▶ Polecenie:
Proszę odpowiedzieć na pytania na podstawie tekstu o bezrobociu zamieszczonego poniżej.
1. Ile wyniosła stopa bezrobocia rejestrowanego w czerwcu 2016 r.?
2. Ilu zarejestrowanych bezrobotnych było w urzędach pracy na koniec lipca?
3. Jaka data i godzina publikacji podana jest w tekście?

▶ Fragment strony:

* * *

GUS: stopa bezrobocia w lipcu 2016 r. w Polsce - 8,6 proc.

Sytuacja na rynku pracy w Polsce cały czas się poprawia. Lipiec był kolejnym miesiącem, w którym zanotowaliśmy spadek stopy bezrobocia.

Publikacja: 24.08.2016 10:10

Stopa bezrobocia rejestrowanego w lipcu 2016 r. wyniosła 8,6 proc. - poinformował w komunikacie Głów

Stopa bezrobocia rejestrowanego w lipcu 2016 r. wyniosła 8,6 proc. - poinformował w komunikacie Główny Urząd Statystyczny.

Foto: Fotorzepa/Jerzy Dudek

Stopa bezrobocia rejestrowanego w lipcu 2016 r. wyniosła 8,6 proc., poinformował w komunikacie Główny Urząd Statystyczny, wobec 8,8 proc. w czerwcu. To oznacza, że w analizowanym okresie zanotowaliśmy spadek liczby zarejestrowanych bezrobotnych o 2,2 proc. w porównaniu z czerwcem.

Na koniec lipca w urzędach pracy zarejestrowanych bezrobotnych było 1 mln 361,5 tys., co oznacza, że było ich mniej w porównaniu z czerwcem o 31,0 tys.

* * *

▶ Wykaz:
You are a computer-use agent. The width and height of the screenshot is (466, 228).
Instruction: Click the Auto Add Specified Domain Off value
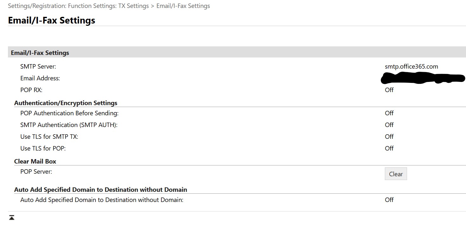[x=389, y=200]
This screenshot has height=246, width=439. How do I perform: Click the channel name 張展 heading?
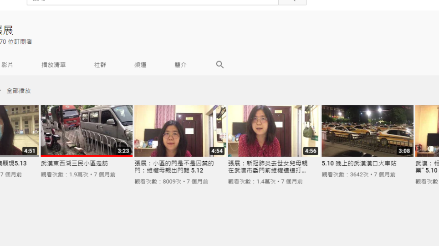tap(6, 31)
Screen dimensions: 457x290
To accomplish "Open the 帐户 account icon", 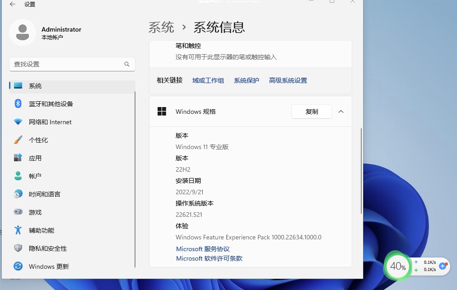I will click(17, 176).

* * *

▶ Miejsce na odpowiedź:
1. 8,8 proc.
2. 1 mln 361,5 tys.
3. 24.08.2016, godz. 10:10